Si sostiene nell'atto di denuncia che dovrebbe essere affermata la competenza per tutti i reati del GUP distrettuale di Potenza ai sensi dell'art. 51 c.p.p., coma 3 bis, ed anche perché il procedimento pendente davanti a detto giudice ha ad oggetto i reati più gravi di cui all'art. 648 bis c.p., e art. 648 ter c.p.. Con ordinanza in data 11/2/08 il GUP di Campobasso, ritenendo che gli fosse preclusa ogni valutazione in ordine all'ammissibilità del conflitto, ha disposto la trasmissione degli atti a questa Corte. Rileva il Collegio che il denunciato conflitto in realtà non esiste, non essendo la riunione dei procedimenti pendenti a carico del NA nelle due sedi giustificata ne' ai sensi della lett. a), ipotesi estranea al caso di specie, ne' ai sensi dell'art. 12 c.p.p., lett. b) e c), ipotesi queste ultime di cui - come evidenziato dal GUP di Campobasso nel provvedimento in data 25/1/08 con cui ha respinto, sul rilievo tra l'altro che non vi è rapporto di reato/fine tra i fatti contestati in quella sede e l'associazione a delinquere contestata a Potenza, l'eccezione di incompetenza sollevata dalla difesa del predetto imputato - non risultano allo stato affatto dimostrati gli estremi, nell'atto di denuncia solo in modo del tutto generico affermati.

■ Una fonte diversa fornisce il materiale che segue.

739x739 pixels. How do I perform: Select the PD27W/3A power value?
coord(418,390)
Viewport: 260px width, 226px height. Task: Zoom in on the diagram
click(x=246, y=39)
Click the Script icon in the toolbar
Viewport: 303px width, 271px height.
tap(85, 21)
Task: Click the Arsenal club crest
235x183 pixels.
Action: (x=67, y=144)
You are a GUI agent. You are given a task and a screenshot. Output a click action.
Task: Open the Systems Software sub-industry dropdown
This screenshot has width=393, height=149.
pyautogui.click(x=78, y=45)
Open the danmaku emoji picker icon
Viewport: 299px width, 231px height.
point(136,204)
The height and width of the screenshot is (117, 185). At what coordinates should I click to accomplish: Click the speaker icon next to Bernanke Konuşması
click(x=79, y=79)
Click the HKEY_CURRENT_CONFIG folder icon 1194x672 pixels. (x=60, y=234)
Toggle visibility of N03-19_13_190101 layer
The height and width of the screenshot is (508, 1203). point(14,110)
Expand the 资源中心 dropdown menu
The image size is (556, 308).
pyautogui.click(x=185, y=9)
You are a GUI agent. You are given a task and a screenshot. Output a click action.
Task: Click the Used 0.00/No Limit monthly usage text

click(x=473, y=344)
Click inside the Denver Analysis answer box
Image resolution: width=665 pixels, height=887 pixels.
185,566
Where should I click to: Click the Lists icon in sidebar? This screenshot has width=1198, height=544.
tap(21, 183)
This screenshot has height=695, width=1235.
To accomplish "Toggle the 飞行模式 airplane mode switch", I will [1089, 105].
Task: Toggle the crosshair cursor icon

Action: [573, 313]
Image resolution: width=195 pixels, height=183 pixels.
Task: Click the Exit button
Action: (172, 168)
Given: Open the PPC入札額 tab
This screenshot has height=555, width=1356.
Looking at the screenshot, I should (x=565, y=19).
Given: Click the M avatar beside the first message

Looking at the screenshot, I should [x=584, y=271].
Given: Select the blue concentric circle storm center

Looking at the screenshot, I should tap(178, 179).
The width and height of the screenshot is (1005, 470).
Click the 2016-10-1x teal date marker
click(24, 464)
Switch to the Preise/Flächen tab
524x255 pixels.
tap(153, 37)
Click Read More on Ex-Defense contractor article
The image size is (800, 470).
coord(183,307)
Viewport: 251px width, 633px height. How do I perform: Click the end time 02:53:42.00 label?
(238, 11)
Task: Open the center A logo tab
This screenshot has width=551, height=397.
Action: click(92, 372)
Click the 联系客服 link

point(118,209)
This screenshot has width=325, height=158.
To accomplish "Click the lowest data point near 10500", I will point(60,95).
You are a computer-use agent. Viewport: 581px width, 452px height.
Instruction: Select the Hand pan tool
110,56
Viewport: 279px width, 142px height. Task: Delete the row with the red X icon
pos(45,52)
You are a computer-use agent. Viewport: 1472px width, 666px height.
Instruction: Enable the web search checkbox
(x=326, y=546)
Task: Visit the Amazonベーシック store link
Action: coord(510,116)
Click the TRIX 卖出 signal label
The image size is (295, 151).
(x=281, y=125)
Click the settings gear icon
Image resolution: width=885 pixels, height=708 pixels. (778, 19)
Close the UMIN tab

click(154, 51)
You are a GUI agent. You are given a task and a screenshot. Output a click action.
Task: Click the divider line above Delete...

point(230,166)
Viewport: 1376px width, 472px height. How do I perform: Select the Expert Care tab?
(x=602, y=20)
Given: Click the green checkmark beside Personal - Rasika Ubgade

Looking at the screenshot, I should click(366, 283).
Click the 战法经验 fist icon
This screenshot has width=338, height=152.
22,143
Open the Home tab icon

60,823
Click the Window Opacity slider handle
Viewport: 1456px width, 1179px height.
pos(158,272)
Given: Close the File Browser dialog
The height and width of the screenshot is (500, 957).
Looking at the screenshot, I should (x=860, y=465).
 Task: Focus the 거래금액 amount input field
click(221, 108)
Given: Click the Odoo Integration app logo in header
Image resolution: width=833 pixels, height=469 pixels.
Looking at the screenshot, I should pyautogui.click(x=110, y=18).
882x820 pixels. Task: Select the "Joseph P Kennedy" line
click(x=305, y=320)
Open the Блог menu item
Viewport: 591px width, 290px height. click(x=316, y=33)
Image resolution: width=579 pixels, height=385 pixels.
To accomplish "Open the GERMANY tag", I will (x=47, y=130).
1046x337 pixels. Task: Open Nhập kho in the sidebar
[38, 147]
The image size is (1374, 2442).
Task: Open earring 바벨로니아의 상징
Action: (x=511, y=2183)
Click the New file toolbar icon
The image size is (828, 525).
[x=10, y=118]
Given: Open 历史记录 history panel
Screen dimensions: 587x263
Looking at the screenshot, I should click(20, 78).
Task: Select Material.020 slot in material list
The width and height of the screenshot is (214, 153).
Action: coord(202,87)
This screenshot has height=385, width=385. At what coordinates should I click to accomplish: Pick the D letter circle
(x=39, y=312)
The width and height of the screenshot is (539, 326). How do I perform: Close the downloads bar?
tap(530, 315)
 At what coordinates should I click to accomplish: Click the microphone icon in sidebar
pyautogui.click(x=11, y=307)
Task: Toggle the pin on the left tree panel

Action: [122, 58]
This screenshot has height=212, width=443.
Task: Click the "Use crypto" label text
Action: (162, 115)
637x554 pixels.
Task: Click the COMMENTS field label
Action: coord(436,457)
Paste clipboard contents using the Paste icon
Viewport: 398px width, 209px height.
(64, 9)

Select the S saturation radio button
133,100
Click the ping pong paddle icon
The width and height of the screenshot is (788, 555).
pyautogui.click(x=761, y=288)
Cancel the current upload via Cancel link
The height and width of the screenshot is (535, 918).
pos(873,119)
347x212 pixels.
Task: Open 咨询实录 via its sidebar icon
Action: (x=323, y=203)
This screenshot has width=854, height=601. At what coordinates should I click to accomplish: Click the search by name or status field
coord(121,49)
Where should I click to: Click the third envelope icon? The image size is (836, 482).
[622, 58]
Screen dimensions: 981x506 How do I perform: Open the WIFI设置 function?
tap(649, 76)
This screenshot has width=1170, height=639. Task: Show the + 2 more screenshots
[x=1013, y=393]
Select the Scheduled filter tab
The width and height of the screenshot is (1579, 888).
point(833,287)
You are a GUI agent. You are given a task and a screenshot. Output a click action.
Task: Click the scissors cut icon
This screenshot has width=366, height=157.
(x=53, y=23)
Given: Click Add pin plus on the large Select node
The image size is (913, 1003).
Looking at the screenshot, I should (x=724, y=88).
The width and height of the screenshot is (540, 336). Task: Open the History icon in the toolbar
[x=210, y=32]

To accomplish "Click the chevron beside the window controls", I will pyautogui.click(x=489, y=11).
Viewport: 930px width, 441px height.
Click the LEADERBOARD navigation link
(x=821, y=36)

Va d'altra parte anche ricordato che, secondo la costante giurisprudenza di questa Corte (cfr, tra le molte, Sez. fer. 12/8/96, Acampora, rv. 206.293; Sez. 112/11/99, Confi, in proc. Zagaria e altri, rv. 214.834; Sez. 1^ 10/6/04, La Perna e altri, rv. 229.533), la connessione per continuazione di cui all'art. 12 c.p.p., lett. b), rileva processualmente solo se - diversamente dal caso di specie, in cui il Di IO e il TO non risultano nemmeno imputati nel procedimento pendente davanti al GUP di Potenza - sia riferibile ad una esecuzione monosoggettiva o ad una fattispecie concorsuale in cui l'identità del disegno criminoso sia comune a tutti i compartecipi.
P.Q.M.
Dichiara insussistente il conflitto.
Così deciso in Roma, il 22 maggio 2008.